Per far fronte a questa situazione e soccorrere un treno in queste condizioni per liberare le rotaie, si deve mandare un locomotore diesel che traini il convoglio. «Tutti gli anni – dichiara il direttore di produzione di Trenitalia Umberto Lebruto - da novembre in poi, ungiamo con un grasso speciale i cavi della linea di contatto. Ma questa precauzione non è bastata, il gelo si è formato».
Sulle linee ad alta velocità non accade perché sono alimentate a corrente alternata di venticinquemila volt e i cavi di rame sono più sottili, così è più semplice stare a contatto con il rame in presenza di gelo.
Per la maggior parte, i treni italiani, sono però a corrente continua a tremila volt, sotto un cavo di rame più largo e spesso accoppiato, che rende più difficile le trasmissioni elettriche in caso di freddo.

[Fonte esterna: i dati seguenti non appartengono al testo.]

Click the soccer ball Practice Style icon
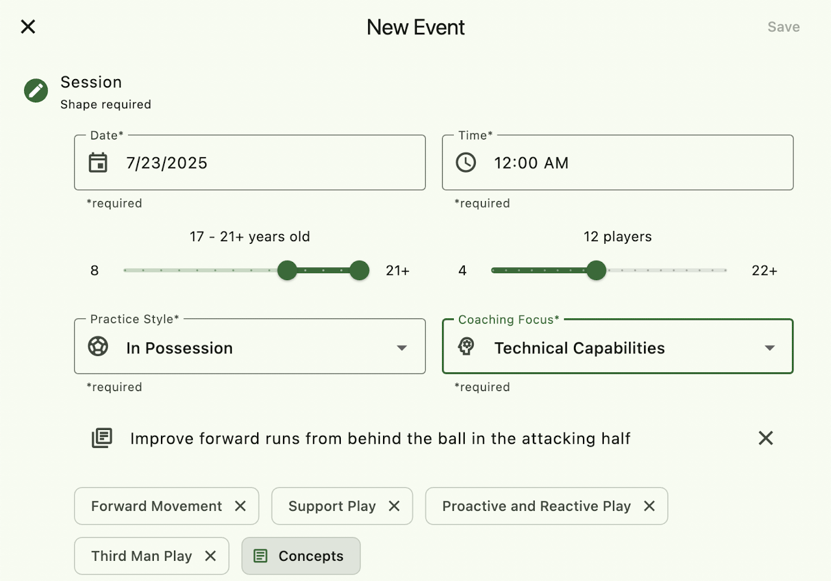Screen dimensions: 831x581 point(98,347)
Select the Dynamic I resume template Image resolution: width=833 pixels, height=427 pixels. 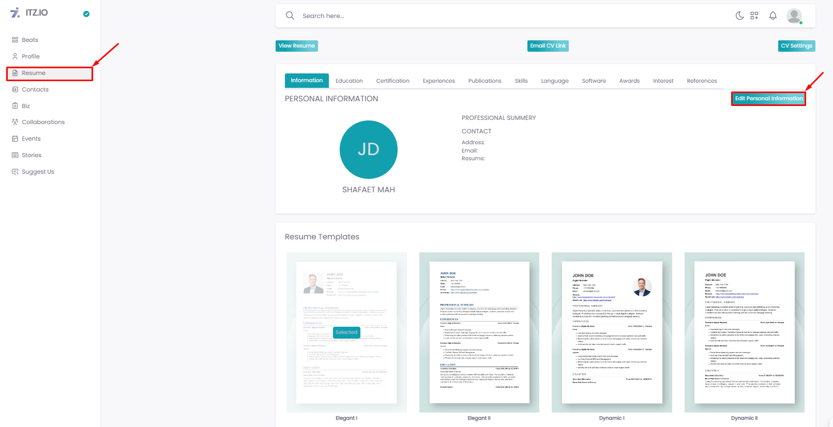[x=612, y=332]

Tuttavia il nostro complesso ferroviario è al di sopra della media europea in fatto di tecnologia: l’Italia ha raggiunto il 70% di reti elettrificate, mentre altri paesi non arrivano neppure al 30%, inquinando di più, ma temendo meno per la propria incolumità.
Già l’anno scorso Trenitalia stava sperimentando un metodo di riscaldamento della linea di contatto, sistema che innescava un cortocircuito sulla rete per sciogliere il ghiaccio, ma non era abbastanza e ad oggi non ci sono soluzioni.